Democrats would do well to also remember the basis for Lincoln's approach and argument that night in NYC: that the nation's history as well as the ideas and votes of the founding generation, backed up Lincoln's argument that the federal government had the authority over slavery in the territories, a point of contention that Douglas earlier had denied. It is true that I have criticized historical romanticism from this space. However, it is also true that in moving away from the conservatism and injustice of America's past Democrats have allowed Republicans to hijack history, casting themselves as the true legacy holders of the American tradition. Democrats would do well to begin the process of reversing this image by laying claim to the most progressive instincts and examples of our heritage to support the need for a more free, and more progressive and modern future.

It is no secret what Democrats have lacked in past elections and most need to make up for in future ones in a rhetorical and demographic sense: the support of religious and rural voters. Naturally, there are a variety of ways for Democrats to begin making inroads to these constituencies.

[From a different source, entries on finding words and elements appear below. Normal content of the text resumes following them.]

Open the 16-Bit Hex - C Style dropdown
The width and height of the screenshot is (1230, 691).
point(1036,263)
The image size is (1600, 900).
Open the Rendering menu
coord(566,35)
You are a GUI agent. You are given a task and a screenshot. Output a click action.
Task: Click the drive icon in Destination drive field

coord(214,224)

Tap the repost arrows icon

What the Lincoln experience also helps confirm is that Democrats should not be embarrased to recognize and assert that they need a midwestern or southern candidate at the top of the ticket. Part of Lincoln's appeal to the nascent Republican Party was exactly that--his geography, both literally as well as figuratively. Not only did he sectionally represent a growing "battleground" area, but he spoke its language as well.

Lincoln's appeal to history and faith provide additional models for Democrats to follow. While, again, the exact methods of doing this are varied, and as Robert Kennedy once said in managing his brother's campaign for the White House, campaigns are not well oiled and methodic processes, but rather, consist of a multitude of efforts, keeping those that work, discarding those that don't, and trying new ones. Democrats will fail, as they must, in trying to recapture the country's allegiance. But try they must.

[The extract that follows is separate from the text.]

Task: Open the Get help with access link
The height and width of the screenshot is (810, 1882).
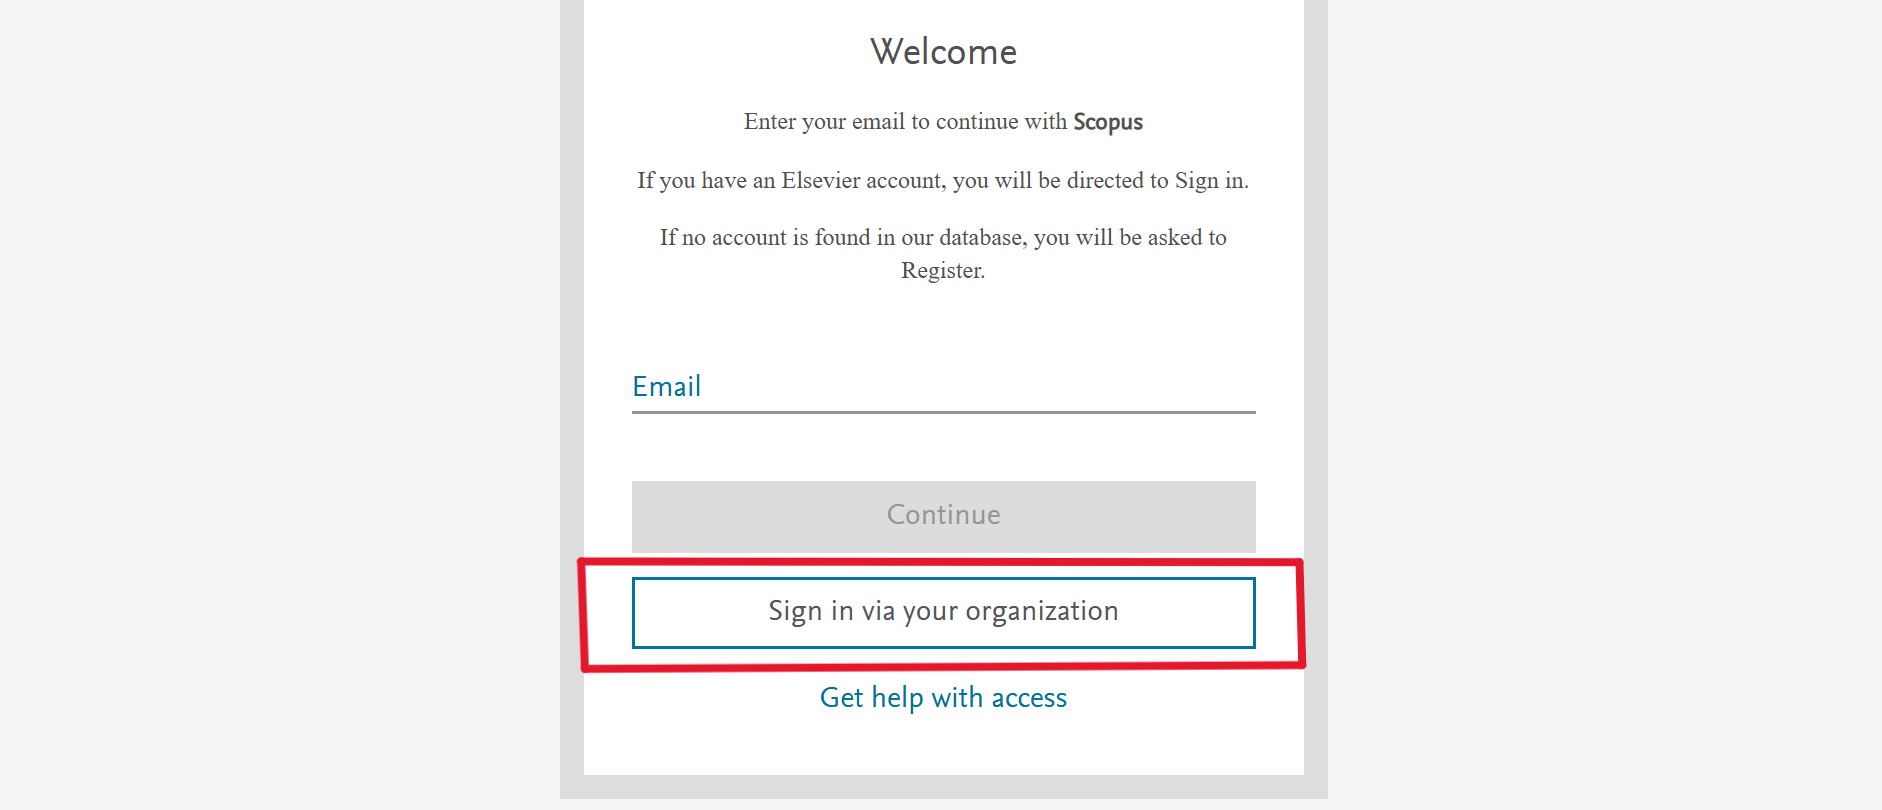Action: click(943, 697)
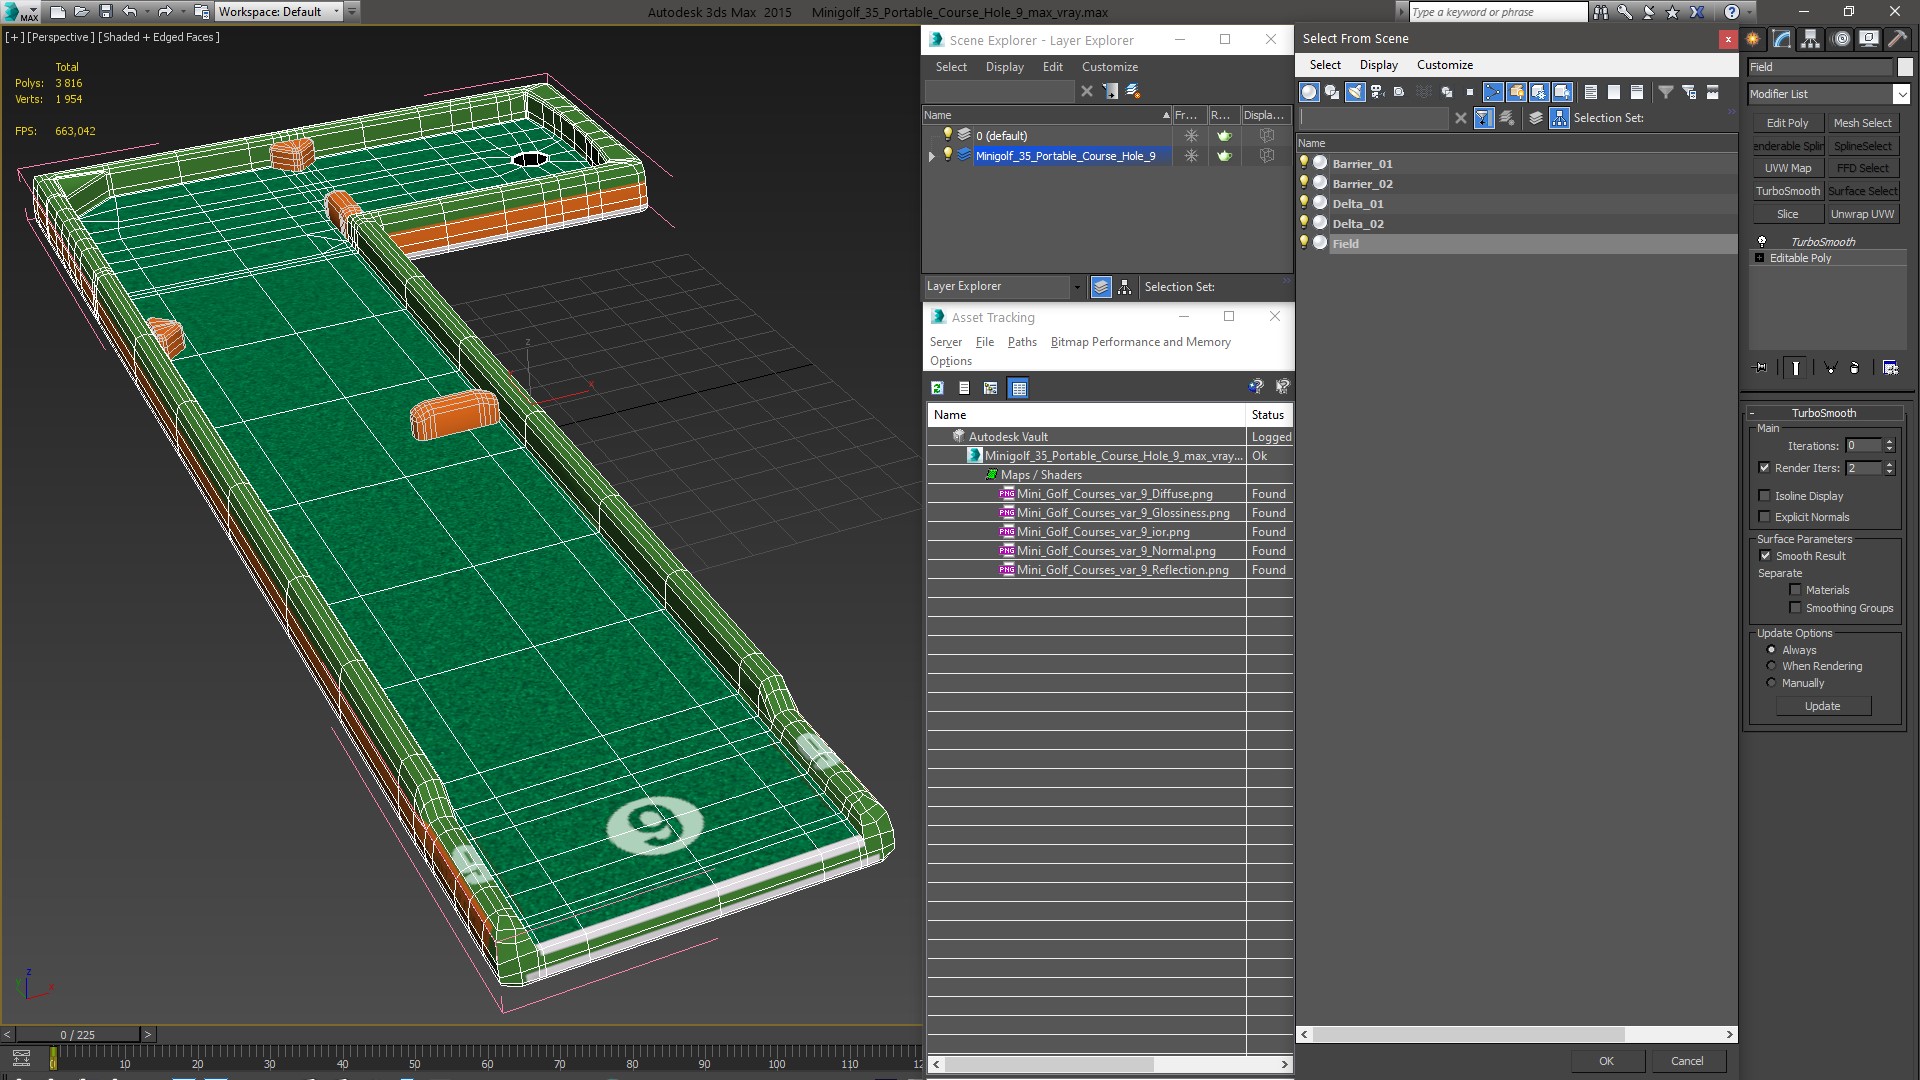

As I continue with the Lincoln and Perlstein books, I hope to continue this discussion and perhaps arrive at some more satisfactory suggestions.

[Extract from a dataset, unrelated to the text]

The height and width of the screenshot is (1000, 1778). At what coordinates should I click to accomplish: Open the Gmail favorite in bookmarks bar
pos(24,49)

For the moment, I'll reiterate that Democrats do need to appeal to religious and rural voters, and that I believe they can do that without sacrificing the vital issues of civil liberties and political pluralism I believe progresssives value. On the religious question, Democrats can authentically claim the positive dimensions of our country's religious history while at the same time warning against the dangers of religious extremism.

As Lincoln remarked regarding slavery in NYC the evening of February 27, 1860: Our fathers, when they framed the government under which we live, understood the question just as well, and even better, than we do now.

As with religion as with the extension of slavery. "Our fathers" did understand this question as well if not better than we do today. That is why they acknowleged the right to its free expression while prohibiting the coercision of religious worship and the requiring of religious oaths of affiliations as a mark of government service or citizenship. Democrats can and need to reaffirm our history on this point, authenticating our tradition of religious freedom while protecting the rights of religious and non religious minorities.